**WHAT TO WORK ON**
Which lines below contain "computer"? Copy every one of them.

Extracted data entries
== Segment start ==

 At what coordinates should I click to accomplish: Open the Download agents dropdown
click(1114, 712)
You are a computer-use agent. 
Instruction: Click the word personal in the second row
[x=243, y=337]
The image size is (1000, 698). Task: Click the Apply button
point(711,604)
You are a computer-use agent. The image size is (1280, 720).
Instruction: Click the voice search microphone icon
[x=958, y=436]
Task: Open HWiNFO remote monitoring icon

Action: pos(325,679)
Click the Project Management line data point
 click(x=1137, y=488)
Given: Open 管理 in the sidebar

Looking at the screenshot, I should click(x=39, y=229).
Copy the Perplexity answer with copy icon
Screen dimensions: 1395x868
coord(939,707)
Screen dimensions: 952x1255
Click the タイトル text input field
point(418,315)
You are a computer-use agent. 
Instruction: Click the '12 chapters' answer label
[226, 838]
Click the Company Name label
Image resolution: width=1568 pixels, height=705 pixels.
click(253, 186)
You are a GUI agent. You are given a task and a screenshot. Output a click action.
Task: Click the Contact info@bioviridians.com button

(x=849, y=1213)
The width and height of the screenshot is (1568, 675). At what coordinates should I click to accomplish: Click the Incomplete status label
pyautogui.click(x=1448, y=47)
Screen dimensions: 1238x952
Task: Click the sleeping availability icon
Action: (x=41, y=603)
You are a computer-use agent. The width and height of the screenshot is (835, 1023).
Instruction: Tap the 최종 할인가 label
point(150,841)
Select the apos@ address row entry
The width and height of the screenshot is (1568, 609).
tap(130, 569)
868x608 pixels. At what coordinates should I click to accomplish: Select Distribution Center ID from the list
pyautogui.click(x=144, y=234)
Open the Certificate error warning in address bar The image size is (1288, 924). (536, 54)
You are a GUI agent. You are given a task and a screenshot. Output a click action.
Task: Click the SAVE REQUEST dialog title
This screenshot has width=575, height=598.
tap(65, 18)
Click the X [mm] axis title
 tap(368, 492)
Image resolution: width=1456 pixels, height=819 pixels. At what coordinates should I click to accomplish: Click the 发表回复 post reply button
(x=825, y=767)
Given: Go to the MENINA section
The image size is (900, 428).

== Segment end ==

**OUTPUT OF THE TASK**
You are a computer-use agent. 
You are a computer-use agent. The image size is (1280, 720).
You are a computer-use agent. 
You are a computer-use agent. The width and height of the screenshot is (835, 1023).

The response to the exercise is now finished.